For instance, the role of the social enterprise that successfully collaborated with government then shifts over time from 100% focus on innovation and execution to perhaps 20% execution, 30% innovation and 50% control/monitor how the larger agent (e.g., government) is doing on the execution. In a perfect world, a social enterprise could phase out over time as its work is placed into capable hands. Since those capable hands are not guaranteed to always be around (or even consistently capable), there is prudent reason for the social enterprise to live on to manage its legacy and keep innovating. For that basic maintenance there should be enough money lying around through foundations and impact investors.

As a last disclaimer, I do not speak as a pro-government wonk here, but try to convey the idea that “passing the baton to capable institution/organization(s) X” could be perhaps a more useful goal to set ourselves with our most powerful social enterprise concepts. I just utilized the example of government as a potential fit due to 1) resources, 2) permanency and 3) mission alignment, but any institution or organization fitting the above criteria is arguably suitable. And that is why we should strive to identify an “impact offtaker” to be most effective, instead of striving to make our companies the biggest they can be.

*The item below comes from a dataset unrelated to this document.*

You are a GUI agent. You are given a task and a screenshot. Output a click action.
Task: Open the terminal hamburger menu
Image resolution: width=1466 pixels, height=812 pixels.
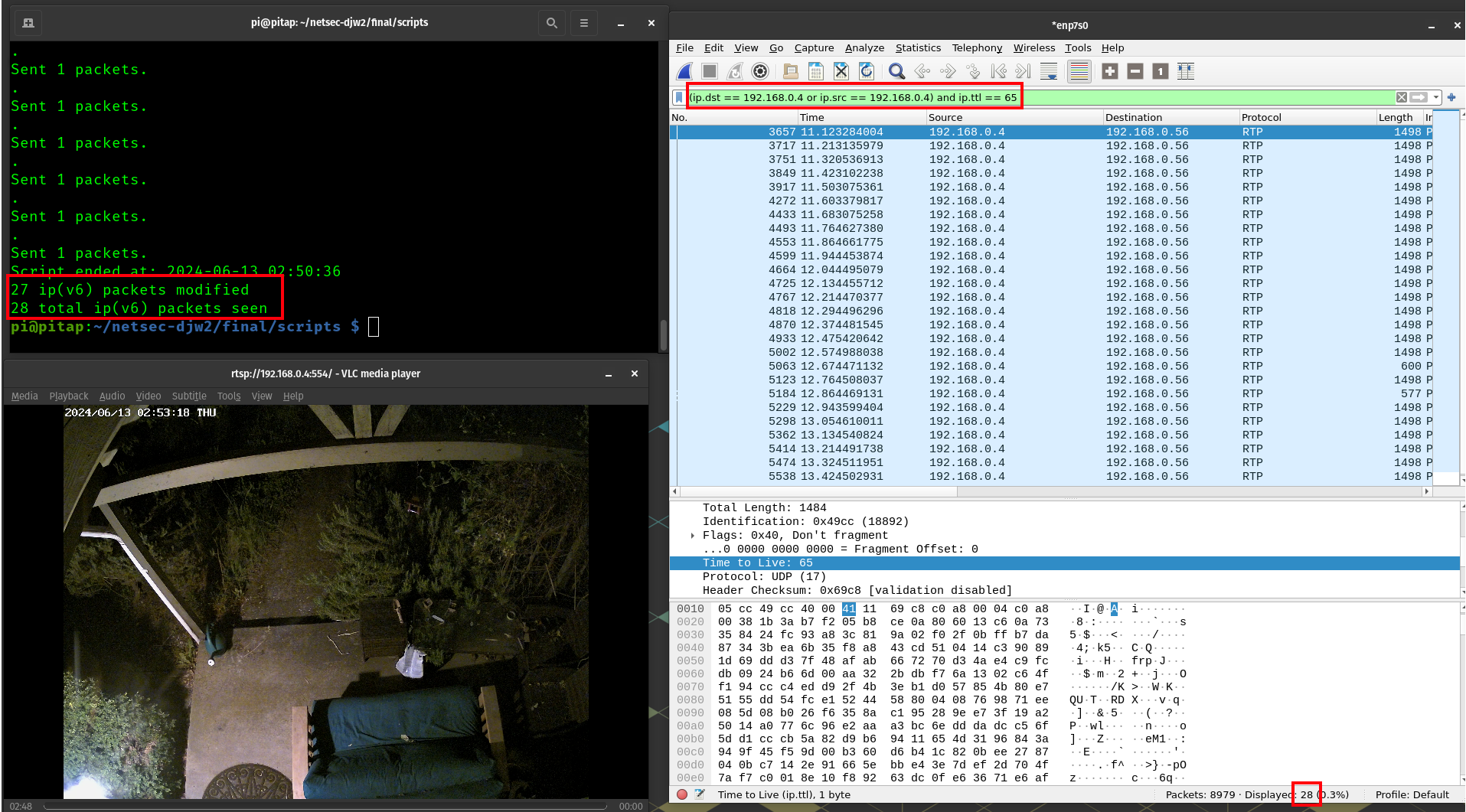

I am sure my thinking is nothing new. In the spirit of ending on questions, help me answer some of these, please: why do we still have a majority of companies dreaming about becoming big and mighty instead of talking about how to replicate their model to as many (reasonably functioning) governments or other partner organizations in the world as possible? Why do we hardly have any “Chief Replication Officers” among social enterprises’ senior leadership teams? Why do foundations and other social entrepreneurship fanboys keep calling attention to the genius of the individuals and companies they support, rather than how those accomplishments fit into the larger scheme of being scalable through cooperation with larger, sustainable institutions like government? Does the hesitation to collaborate and achieve wider impact stem from fundamental distrust between the SE/NGO and the public sector? Does it mostly stem from bad experience with corrupt and incapable regimes? Or does some of this trace back to our old favorite of individual ego?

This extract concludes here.